String hierarchy (was: UTC-8 (was ...))

Richard A. O'Keefe ok at atlas.otago.ac.nz
Thu Mar 23 02:08:49 UTC 2000


Maurice Rabb wrote:
	When using immutable strings, the obvious cost is to make any change 
	you must use copying.  This can be very expensive in term of memory 
	use, and processing time.  If you want to make a single char change, 
	and entirely new string of size N must be allocated, and copied.  The 
	obvious advantage is safety.
	
	Using mutable strings has the advantage of speed and efficient use of 
	memory.

1.  The serious problem with mutable strings is that you cannot take a
    substring of (the current contents of) a substring without making a
    copy.  Reverting to Lisp/Scheme for a moment,
	(substring String Beginning End)
    where 0 <= Beginning <= End <= |Source|
    is an O(End-Beginning) operation.  With immutable strings, it is
    constant time.

    This matters a lot for parsing.  If you are given a method to compile,
    in the form of an immutable string, your tokens can be substrings of
    that string, without copying or allocating room for any more bytes.

    This means that it is READ-ONLY strings that have the advantage of
    efficient use of memory.

2.  The O(N) update cost alleged for read-only strings applies to one
    very specific implementation; it is NOT generally true.  An obvious
    implementation of strings would give you O(lgN) time and space to
    create an updated version of a read-only string of length N.  There
    are plenty of others.  Some of them give you rather better costs for
    concatenation than mutable strings do (for example, concatenating
    M strings to yield a result with N characters might take O(M.lgN)
    time, regardless of the order the concatenations are done in)
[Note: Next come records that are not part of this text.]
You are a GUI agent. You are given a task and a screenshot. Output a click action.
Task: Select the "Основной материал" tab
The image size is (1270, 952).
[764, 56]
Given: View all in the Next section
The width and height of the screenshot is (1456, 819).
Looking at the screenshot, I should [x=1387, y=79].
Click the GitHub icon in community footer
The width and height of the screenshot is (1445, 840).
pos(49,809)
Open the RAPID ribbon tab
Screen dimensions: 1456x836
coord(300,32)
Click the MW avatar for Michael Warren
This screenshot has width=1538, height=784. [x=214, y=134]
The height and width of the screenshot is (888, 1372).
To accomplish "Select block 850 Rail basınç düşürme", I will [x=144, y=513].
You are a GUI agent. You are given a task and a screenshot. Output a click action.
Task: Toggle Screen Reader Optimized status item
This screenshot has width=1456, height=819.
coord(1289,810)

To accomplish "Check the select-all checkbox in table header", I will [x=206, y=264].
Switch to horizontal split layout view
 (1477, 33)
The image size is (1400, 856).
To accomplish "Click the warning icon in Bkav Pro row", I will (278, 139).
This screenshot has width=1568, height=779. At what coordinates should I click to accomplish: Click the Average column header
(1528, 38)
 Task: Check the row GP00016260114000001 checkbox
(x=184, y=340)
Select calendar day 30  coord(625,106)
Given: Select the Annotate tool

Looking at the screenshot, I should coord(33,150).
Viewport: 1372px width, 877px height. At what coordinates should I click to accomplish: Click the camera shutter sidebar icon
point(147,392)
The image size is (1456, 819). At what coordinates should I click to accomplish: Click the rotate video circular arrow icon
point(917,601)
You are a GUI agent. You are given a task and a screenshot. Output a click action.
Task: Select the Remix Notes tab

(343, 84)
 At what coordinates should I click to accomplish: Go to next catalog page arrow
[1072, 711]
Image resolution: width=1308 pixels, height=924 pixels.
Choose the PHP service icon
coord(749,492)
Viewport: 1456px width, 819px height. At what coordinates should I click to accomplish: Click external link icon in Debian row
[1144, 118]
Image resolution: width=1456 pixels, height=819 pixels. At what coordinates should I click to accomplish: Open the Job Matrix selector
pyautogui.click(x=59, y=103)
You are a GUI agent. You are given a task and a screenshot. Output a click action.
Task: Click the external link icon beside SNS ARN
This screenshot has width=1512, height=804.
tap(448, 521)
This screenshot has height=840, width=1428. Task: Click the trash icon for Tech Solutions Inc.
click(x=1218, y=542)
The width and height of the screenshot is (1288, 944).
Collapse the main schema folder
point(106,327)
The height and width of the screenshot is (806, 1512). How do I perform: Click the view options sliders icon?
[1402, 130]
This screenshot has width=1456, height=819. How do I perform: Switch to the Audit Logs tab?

3.  Smalltalk programmers already know how to make lots of little changes
    to a string efficiently:  create a WriteStream, march along the string
    copying the bits that should not change and writing out the new versions
    of the bits that should, then pick up the result from the WriteStream.
    A small revision of that (where the string being built is private to
    the WriteStream and eventually an immutable string is delivered) would
    work nicely for immutable strings.

4.  String = mutable array of byte _does_ have a speed advantage, IF all
    you are doing is looking at the string one character at a time from
    the outside.  That's often not a good approach, and in Unicode it is
    a very poor approach.  Even in ASCII, it's in the official standard
    that (A,BackSpace,") may be three ASCII codes, but they code for ONE
    character (A with umlaut).  Read the standard if you don't believe
    me.  That was dropped from ISO 8859 because they added lots of accented
    letters (but alas, no replacement for (=,BS,/)).  Floating diacriticals
    in Unicode make this issue come back and come back fighting mad.
    To the best of my knowledge, there is *no* upper bound on the length
    of the block of adjacent Unicode codes representing a single character.
    Accessing the *characters* of a string is a *different* operation from
    accessing the *codes* of a string, and making the latter fast doesn't
    really help much with the former.